DARRELL WALLACE JR.: He was scared. He ain't going to admit it, but he was scared. The old late model, it was only three of us ‑‑ me, my dad, my spotter and another guy, Freddy and Mick back at home, and that's all we've got. Cup rig, six or seven guys, you know, Cup guy.
KYLE BUSCH: Rent‑a‑ride that way.
DARRELL WALLACE JR.: Well hell, you're still a Cup guy. But that was fun. I drove it a little deep, take a line away, I'm still new at it but then I get run over from behind. Nothing you can do about that. That was a fun race there, always loved running at Richmond, especially in that race. We were going to try this year, but we blew up in practice and that was it. But for driving for him, no, never seen that, and to be in victory lane for him, bringing home a win, that means everything.
KYLE BUSCH: Yeah, I think for me when we ran that race together, it was fun. I mean, obviously I had a great time. I love running late models. Those are a different late model than I typically run, but they were fun. You get a chance to race against a different crowd you never get a chance to race against before. I remember myself, I think Michael Waltrip was up there, I think Denny, he came from the back, so he got up there eventually, but when I was racing with Darrell, you see the tenacity and the guts and the drive that the guy has. I mean, obviously everybody wants that, but he put the blinders on and was focused ongoing forward. That's for sure. But got himself a little crossed up.
But it's a lot easier to pull a rope than it is to push one. You know, that's what we've been‑‑ and Jerry mostly, I give him the credit that he's been able to harness his driver this year and get him to victory lane here today.

Q. You were in the role of being the 16‑year‑old kid coming into NASCAR and then the 18‑year‑old kid terrorizing all the old men coming up. Do you look around at the crop of young kids because it seems like there's more young talent than there's been in a long time and think my job is about to get a whole lot harder?
KYLE BUSCH: Yeah, no doubt. You don't necessarily focus on it when you're the young guy coming up but certainly when you're the old guy and looking down on what's coming behind I, you see that. It's great. It's unfortunate that there's not as many good rides out there as there are young drivers. There's young drivers across the nation in late models and still in legends cars right now growing up that may never get the opportunity. But you know, it's how hard you work. It's how much effort you put forth, and being able to get here and doing the right things, of course saying the right things also helps, but winning races is the ultimate thing.

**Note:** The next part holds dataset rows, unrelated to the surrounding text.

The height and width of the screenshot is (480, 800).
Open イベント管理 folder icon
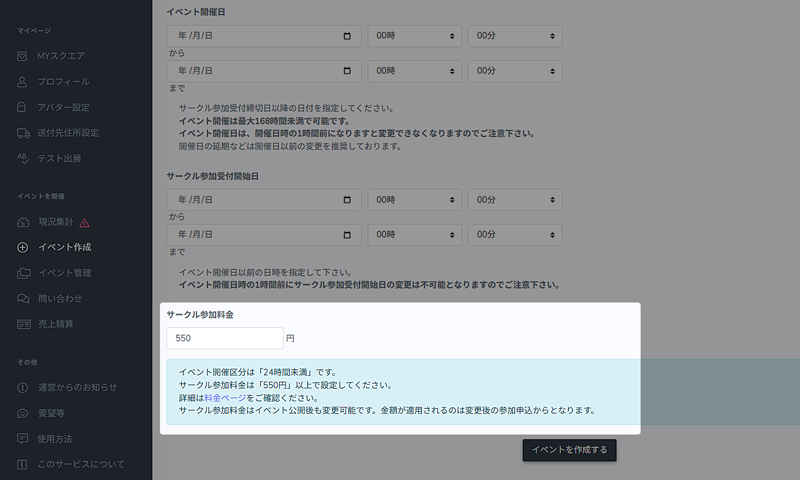coord(23,273)
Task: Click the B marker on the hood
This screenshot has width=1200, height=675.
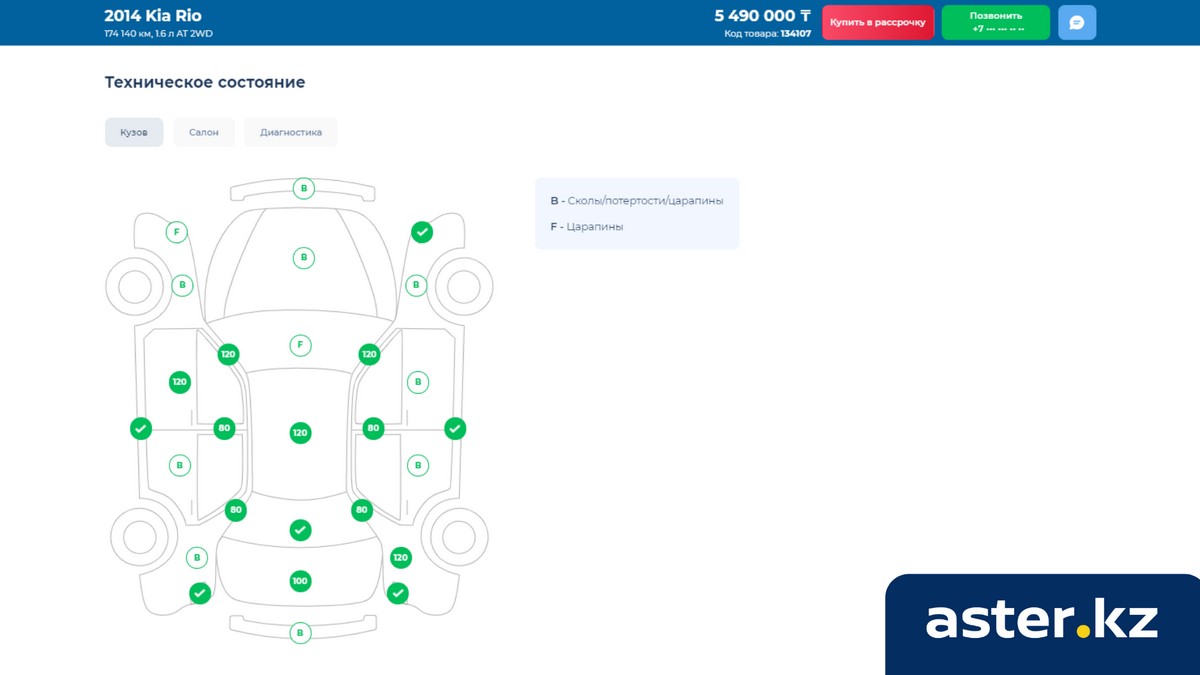Action: (303, 258)
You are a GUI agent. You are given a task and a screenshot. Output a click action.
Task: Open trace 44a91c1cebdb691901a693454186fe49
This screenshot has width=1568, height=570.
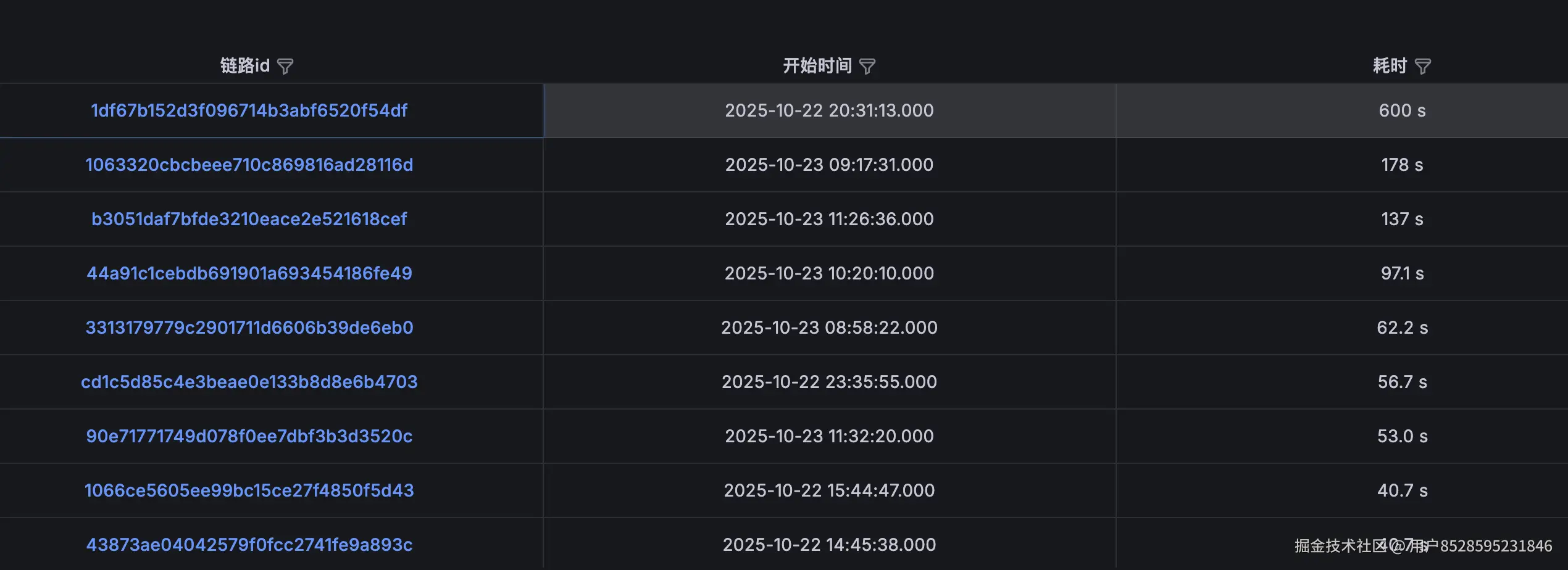pyautogui.click(x=249, y=273)
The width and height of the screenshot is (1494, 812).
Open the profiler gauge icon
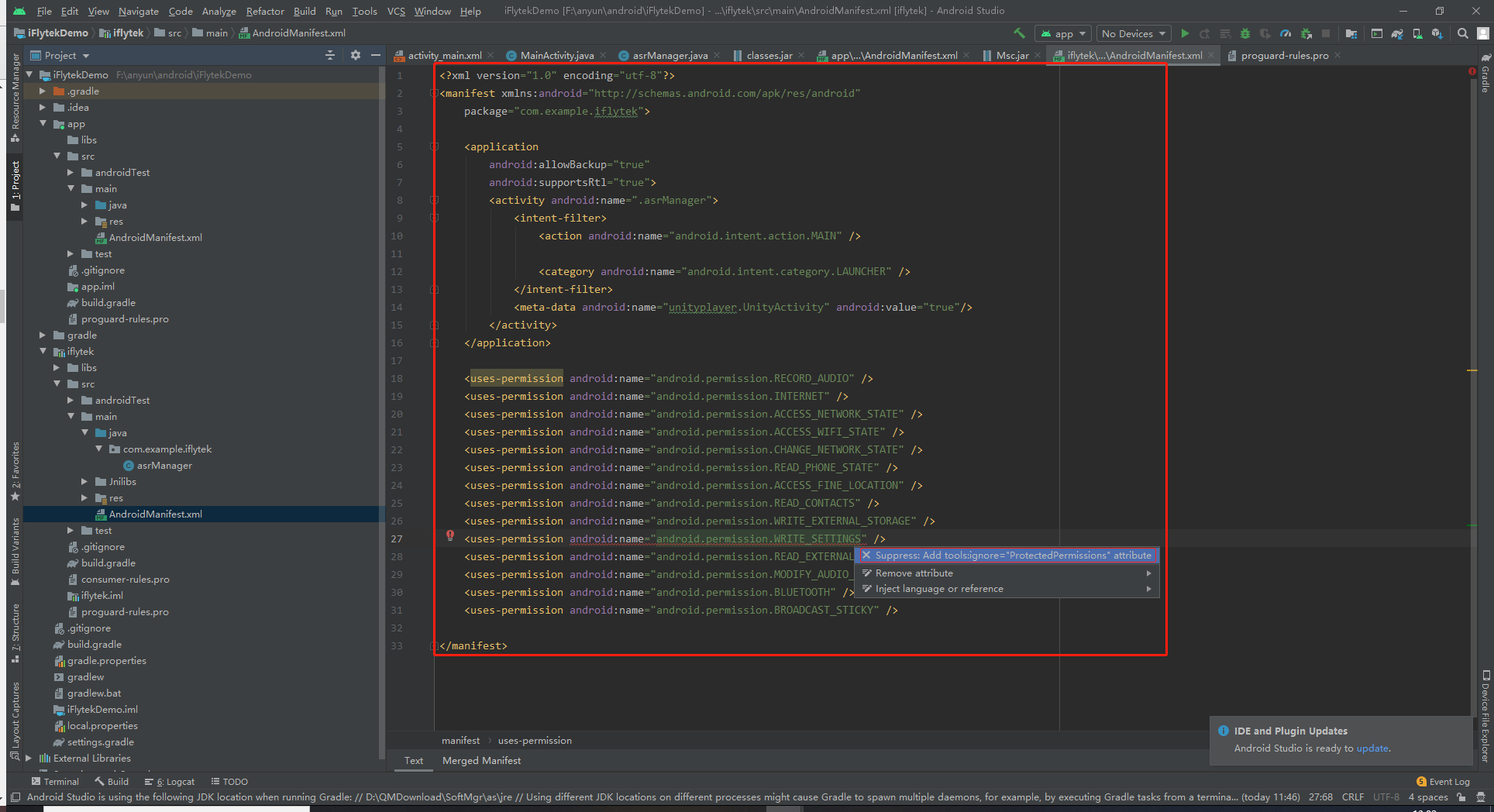click(1286, 33)
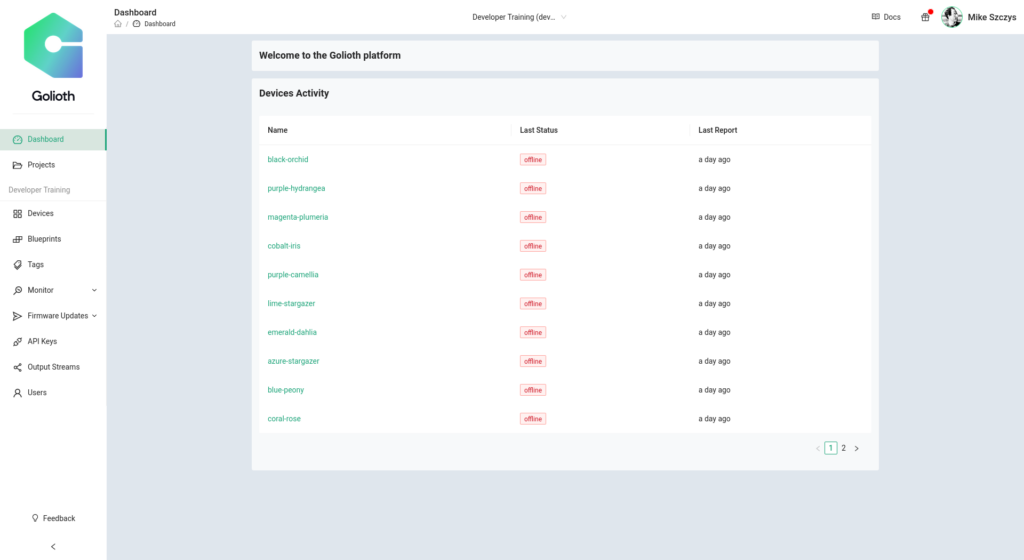Click the Devices grid icon in sidebar
Viewport: 1024px width, 560px height.
coord(17,214)
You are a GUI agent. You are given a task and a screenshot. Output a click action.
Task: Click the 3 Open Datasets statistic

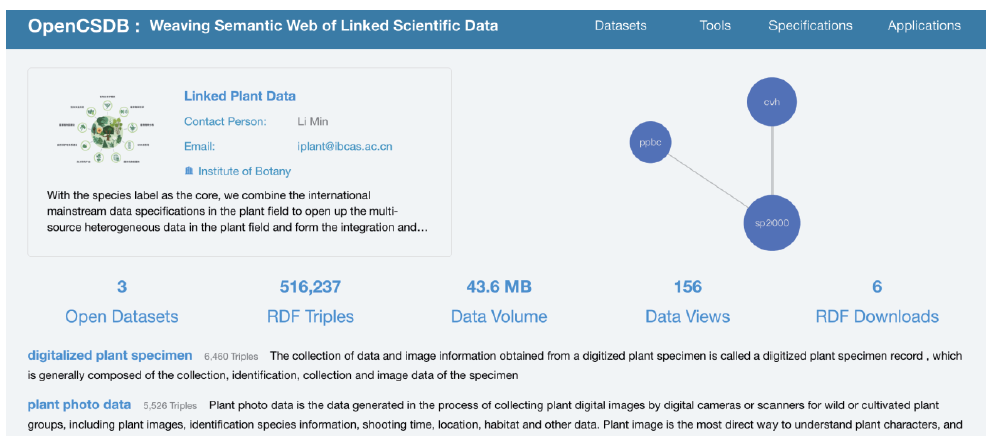(122, 302)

You know, it's cool to see a bunch of those young talents coming up, but of course you try to wish all the best success on all of them, but I only wish the best success on mine. It's fun to see‑‑ it's fun to see the success of the young drivers. I like seeing Ryan Blaney winning, I love seeing Darrell Wallace winning, and good runs by other young guns, Ross Chastain had a good run going today. It's cool to see those, and more importantly it's fun when you get to see a newcomer come to victory lane, get their first chance of it, see what they say, see how they react and how they move forward from that and go try to get their next ones.
KERRY THARP: Congratulations, Darrell Wallace Jr. on this historic win here today, and Kyle, congratulations, Jerry Baxter, congratulations. We were privileged to be a part of it. Thank you.